Here's a quick post about the pins I made for the loader. I had to drill out the old pins, as they were purt-near welded in place, it seemed. I found a two-foot chunk of 1-1/4" diameter round bar in the basement that I cut two 7-1/2" chunks from.
My Smithy 1340 lathe spindle through-hole wasn't large enough to accommodate the bars, so I used a live center on the right end to keep the bars from flexing too much while cutting so far from the chuck. I turned down the smaller diameter first, to about .900".
I was messing around with my Samsung phone camera and took this super-slo-mo video. It's a .025" depth of cut and .020" feed rate.
You can kind of see the far bushing in the photo below is not parallel with the closer hole. The bolt poking through the far hole shows the axis of the hold and is pointing to the left.

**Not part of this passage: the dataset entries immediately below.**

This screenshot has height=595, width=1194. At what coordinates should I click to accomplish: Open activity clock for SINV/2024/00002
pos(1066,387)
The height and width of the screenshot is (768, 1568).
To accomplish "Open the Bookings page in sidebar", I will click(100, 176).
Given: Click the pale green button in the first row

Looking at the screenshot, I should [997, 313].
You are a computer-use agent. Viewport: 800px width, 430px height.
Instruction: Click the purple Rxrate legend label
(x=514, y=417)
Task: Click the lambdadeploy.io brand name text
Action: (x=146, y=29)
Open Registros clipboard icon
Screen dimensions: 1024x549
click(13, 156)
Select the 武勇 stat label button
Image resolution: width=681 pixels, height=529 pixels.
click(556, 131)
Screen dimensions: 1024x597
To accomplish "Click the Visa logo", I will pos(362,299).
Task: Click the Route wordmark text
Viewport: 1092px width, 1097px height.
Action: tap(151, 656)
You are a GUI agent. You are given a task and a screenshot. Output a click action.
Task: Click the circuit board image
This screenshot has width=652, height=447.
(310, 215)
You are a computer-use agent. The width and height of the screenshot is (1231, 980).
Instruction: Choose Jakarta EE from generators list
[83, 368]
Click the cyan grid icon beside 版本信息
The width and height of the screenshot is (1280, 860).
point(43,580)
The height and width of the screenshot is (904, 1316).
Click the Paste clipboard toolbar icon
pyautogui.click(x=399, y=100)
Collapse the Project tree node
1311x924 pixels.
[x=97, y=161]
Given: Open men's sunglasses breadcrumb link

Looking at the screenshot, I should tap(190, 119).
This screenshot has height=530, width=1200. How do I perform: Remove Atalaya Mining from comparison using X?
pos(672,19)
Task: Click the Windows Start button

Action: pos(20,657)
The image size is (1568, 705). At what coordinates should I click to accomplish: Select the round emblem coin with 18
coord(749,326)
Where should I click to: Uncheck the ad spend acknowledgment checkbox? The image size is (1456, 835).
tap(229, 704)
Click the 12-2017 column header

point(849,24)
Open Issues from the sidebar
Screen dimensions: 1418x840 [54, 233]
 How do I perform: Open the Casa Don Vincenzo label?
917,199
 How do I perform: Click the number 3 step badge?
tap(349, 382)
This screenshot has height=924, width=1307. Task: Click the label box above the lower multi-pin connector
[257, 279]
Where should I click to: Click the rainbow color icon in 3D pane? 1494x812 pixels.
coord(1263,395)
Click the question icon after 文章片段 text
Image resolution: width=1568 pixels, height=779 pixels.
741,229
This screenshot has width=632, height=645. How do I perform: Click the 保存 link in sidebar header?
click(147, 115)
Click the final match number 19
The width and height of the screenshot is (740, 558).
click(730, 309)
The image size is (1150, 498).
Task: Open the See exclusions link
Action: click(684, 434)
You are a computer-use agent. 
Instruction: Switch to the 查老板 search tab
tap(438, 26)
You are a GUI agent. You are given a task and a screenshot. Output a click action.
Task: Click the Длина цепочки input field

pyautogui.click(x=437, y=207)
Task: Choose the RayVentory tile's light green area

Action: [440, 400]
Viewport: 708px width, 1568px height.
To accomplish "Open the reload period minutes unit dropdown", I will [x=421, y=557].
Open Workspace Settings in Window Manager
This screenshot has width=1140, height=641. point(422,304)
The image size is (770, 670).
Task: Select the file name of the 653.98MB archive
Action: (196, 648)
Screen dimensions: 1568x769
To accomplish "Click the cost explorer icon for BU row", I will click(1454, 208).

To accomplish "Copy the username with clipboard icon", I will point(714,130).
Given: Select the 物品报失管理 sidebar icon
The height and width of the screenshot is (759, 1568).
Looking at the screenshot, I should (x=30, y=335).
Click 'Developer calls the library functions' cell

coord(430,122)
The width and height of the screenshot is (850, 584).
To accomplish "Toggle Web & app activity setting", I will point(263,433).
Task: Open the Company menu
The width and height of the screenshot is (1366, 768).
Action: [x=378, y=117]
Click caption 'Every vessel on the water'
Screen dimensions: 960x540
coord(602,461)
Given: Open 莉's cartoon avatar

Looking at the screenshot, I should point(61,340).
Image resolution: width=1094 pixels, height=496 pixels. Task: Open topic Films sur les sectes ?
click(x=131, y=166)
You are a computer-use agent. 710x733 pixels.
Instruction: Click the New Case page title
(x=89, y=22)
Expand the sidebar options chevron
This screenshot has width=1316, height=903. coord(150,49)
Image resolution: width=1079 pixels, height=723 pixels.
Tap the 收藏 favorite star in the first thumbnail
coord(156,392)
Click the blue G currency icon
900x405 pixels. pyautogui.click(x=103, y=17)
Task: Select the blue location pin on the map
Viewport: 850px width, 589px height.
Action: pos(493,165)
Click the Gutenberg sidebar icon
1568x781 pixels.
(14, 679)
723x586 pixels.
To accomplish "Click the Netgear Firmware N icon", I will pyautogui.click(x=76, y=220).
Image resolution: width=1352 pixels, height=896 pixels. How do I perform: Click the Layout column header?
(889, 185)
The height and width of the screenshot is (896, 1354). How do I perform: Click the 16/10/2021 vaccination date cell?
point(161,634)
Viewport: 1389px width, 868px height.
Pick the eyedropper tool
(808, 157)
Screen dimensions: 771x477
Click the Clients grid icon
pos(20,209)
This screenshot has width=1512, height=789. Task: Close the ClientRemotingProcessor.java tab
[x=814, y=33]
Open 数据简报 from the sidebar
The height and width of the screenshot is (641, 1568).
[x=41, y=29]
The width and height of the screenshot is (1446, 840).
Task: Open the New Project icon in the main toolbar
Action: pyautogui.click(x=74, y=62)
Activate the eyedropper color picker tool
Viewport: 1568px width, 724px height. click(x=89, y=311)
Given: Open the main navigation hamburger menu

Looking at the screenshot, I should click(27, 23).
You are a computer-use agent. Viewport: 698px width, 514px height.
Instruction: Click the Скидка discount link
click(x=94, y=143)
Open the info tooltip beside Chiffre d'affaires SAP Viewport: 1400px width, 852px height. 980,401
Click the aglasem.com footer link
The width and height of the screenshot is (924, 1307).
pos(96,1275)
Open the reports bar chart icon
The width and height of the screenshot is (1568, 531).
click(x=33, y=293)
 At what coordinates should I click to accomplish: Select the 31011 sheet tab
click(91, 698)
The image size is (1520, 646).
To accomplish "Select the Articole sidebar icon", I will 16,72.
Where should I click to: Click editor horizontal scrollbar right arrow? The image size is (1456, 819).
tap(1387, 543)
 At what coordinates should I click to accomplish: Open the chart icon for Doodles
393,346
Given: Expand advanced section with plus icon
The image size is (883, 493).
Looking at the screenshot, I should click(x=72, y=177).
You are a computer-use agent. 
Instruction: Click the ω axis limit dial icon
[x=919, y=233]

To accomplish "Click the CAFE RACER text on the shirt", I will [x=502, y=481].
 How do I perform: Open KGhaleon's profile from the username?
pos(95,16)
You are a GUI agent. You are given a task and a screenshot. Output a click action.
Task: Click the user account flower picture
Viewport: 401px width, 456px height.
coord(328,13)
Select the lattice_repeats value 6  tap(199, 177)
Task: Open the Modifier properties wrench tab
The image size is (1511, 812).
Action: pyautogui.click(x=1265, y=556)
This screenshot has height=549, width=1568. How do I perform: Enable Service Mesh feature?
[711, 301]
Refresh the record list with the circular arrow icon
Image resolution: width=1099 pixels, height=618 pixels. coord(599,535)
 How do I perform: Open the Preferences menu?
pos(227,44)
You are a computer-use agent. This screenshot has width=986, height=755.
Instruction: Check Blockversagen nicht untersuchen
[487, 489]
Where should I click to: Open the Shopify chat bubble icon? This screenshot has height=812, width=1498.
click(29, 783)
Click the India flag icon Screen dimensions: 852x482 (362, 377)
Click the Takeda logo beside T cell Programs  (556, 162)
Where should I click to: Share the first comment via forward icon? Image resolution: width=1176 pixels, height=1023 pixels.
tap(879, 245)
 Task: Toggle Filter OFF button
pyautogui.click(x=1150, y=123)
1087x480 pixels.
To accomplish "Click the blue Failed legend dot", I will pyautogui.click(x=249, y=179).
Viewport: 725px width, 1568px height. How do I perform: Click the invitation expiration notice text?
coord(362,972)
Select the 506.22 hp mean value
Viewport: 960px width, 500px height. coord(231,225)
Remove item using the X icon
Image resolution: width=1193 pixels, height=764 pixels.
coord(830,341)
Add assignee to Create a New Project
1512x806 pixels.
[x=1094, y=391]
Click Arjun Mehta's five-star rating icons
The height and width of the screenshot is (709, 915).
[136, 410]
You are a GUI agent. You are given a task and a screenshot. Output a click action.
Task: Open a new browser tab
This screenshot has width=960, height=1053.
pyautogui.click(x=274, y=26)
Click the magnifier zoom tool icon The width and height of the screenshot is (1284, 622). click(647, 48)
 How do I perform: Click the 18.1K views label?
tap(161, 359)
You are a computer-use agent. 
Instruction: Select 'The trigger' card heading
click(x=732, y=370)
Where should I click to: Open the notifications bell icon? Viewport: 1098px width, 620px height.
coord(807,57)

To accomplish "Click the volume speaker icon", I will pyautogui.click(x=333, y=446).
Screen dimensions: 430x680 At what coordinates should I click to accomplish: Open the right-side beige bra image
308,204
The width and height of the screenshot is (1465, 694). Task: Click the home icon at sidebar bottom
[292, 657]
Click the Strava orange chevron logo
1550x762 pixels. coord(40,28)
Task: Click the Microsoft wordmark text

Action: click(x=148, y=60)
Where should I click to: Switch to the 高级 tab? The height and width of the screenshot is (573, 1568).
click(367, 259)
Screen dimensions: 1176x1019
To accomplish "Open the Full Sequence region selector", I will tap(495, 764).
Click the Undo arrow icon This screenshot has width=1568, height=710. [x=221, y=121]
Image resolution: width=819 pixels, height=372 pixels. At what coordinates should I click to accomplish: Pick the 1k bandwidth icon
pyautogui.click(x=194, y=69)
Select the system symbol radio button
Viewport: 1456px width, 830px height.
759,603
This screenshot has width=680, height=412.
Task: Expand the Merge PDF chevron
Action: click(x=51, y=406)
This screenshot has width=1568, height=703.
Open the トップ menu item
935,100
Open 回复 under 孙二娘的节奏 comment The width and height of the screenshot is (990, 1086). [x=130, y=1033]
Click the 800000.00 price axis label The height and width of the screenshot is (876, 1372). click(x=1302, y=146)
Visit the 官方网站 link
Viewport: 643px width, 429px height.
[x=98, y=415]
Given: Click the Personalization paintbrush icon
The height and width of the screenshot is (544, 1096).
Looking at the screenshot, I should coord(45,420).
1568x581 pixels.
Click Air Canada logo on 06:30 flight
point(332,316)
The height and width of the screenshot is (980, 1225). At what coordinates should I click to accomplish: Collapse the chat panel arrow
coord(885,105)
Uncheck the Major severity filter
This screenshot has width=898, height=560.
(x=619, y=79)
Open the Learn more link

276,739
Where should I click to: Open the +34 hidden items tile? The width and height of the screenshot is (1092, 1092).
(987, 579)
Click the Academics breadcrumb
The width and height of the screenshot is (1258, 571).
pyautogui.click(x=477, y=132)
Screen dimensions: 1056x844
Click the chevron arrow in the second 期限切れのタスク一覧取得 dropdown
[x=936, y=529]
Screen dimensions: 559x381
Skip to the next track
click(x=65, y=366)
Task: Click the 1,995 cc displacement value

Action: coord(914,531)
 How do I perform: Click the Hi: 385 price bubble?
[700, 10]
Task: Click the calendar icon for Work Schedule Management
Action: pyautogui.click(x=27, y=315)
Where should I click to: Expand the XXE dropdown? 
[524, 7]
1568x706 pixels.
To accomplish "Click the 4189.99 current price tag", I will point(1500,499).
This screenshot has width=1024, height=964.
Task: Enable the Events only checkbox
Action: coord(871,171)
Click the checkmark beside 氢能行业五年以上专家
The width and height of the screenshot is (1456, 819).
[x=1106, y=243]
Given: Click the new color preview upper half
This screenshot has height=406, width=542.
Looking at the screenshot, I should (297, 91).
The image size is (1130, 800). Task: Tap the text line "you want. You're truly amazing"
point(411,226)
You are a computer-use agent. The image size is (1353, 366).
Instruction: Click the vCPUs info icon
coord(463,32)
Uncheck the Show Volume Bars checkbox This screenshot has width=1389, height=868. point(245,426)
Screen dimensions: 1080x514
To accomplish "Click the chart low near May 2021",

Both pins are done. Well, I thought they were, until I test-fit them into the loader's bushings. Come to find out, the larger bushing's internal diameter in the loader frame is one diameter at the outside end of the bushings, then steps down about 1/16" smaller diameter an inch in from the outside. I have no idea why John Deere (or Yanmar) made that step. I'm wondering if that's why the old home-made pins were stuck so tight in the frame. I had to chuck up my new pins again and turn a smaller diameter, as shown two photos down. It's the stepped area at the center of the pin.